A New Campaign For Frist

It's about as far from the halls of power in Washington as you get, but a visit to a small health clinic in Bangladesh is part of the reinvention of heart surgeon and former Senate Majority Leader Bill Frist.

"My focus now is pretty much humanitarian efforts, looking at not just the health of the individual that you do as a physician, but now addressing the health of the globe," Frist tells CBS News medical contributor Dr. Sanjay Gupta.

Last fall, Dr. Frist announced he was giving up his Senate seat and a possible presidential run, deciding to devote his time to raising awareness of childhood mortality in developing countries.

Almost 28,000 children under age 5 die every day worldwide from preventable or treatable causes. That adds up to 10 million children each year; four in 10 of these deaths are newborns -- babies who are not even a month old.

"You can literally save about two-thirds of the 28,000 kids who are dying today cheaply with proven technology," he says. "It's just a matter of action."

Two of the biggest killers of children are pneumonia and diarrhea. Frist believes that if we increase funding to child survival programs, many more children could be saved with very simple steps: vaccinations, antibiotics, and better childhood nutrition, including vitamin A to ward off infections.

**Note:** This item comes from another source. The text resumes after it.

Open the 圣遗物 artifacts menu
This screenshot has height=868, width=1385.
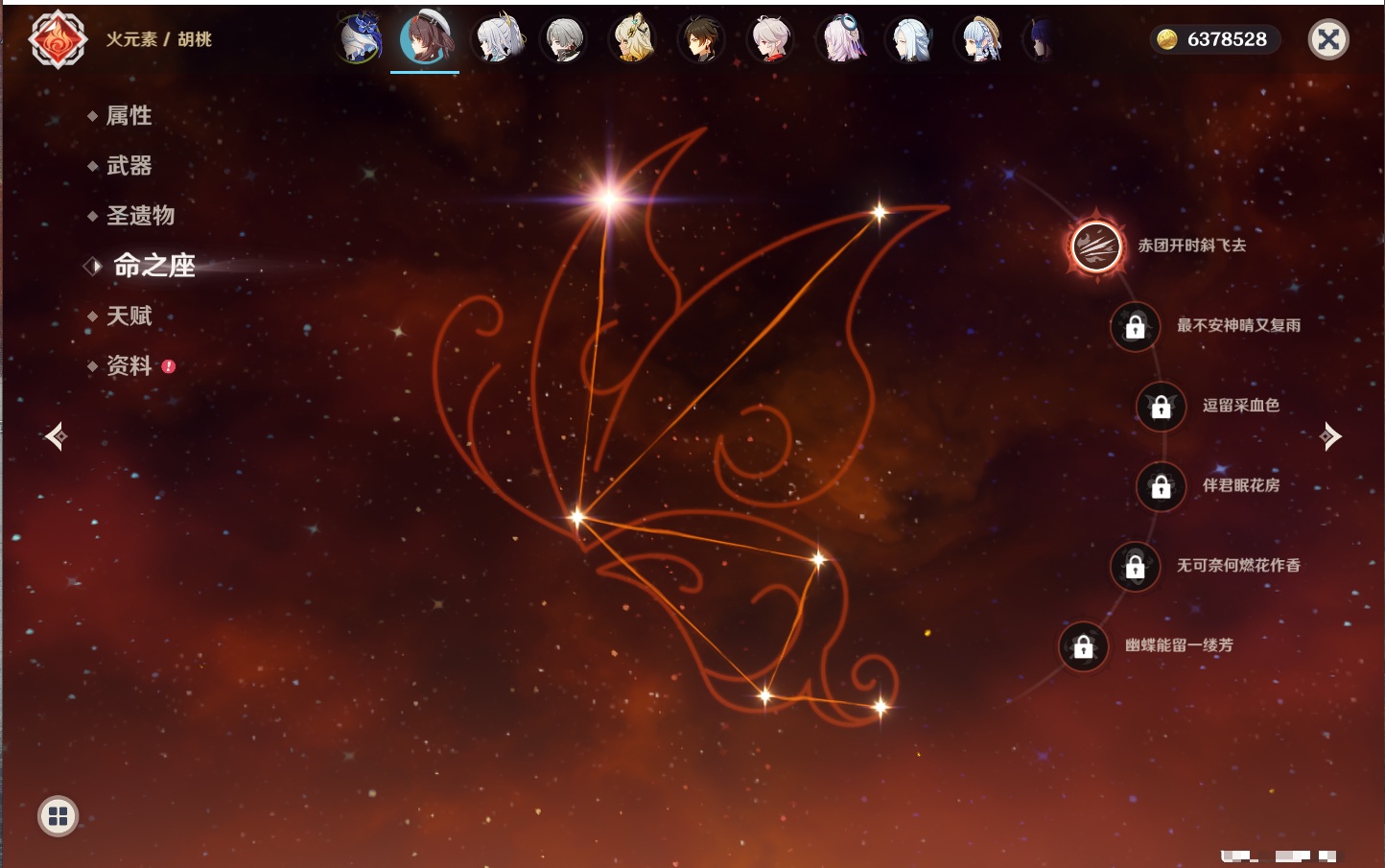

"Giving that vitamin A to a baby ... those two little drops, putting it in that mouth, recognizing that vitamin A, a few cents, a few cents a year, will save the life of that child," Frist said.

Even though his previous job was to drive the Republican agenda in the Senate, Frist now models himself after an icon of the political left.

"I was surprised at one of the people you cited as one of your role models now, in post-public official life, is Al Gore," says Gupta.

"It's fascinating to me. He had a passion -- it was the environmental issues. I don't agree with everything that Al stands for," Frist says, "but taking an issue that is important, that does affect health in many ways, and elevating it to the global arena-- it's some thing that I really admire."

"I'm pretty confident we can get it done if we get out and activate the real greatness of America, that spirit of America, that each individual actually has in their heart," he says.

Frist has not ruled out an eventual return to politics, but for now, he believes that he can change the world, by helping to save the lives of those children.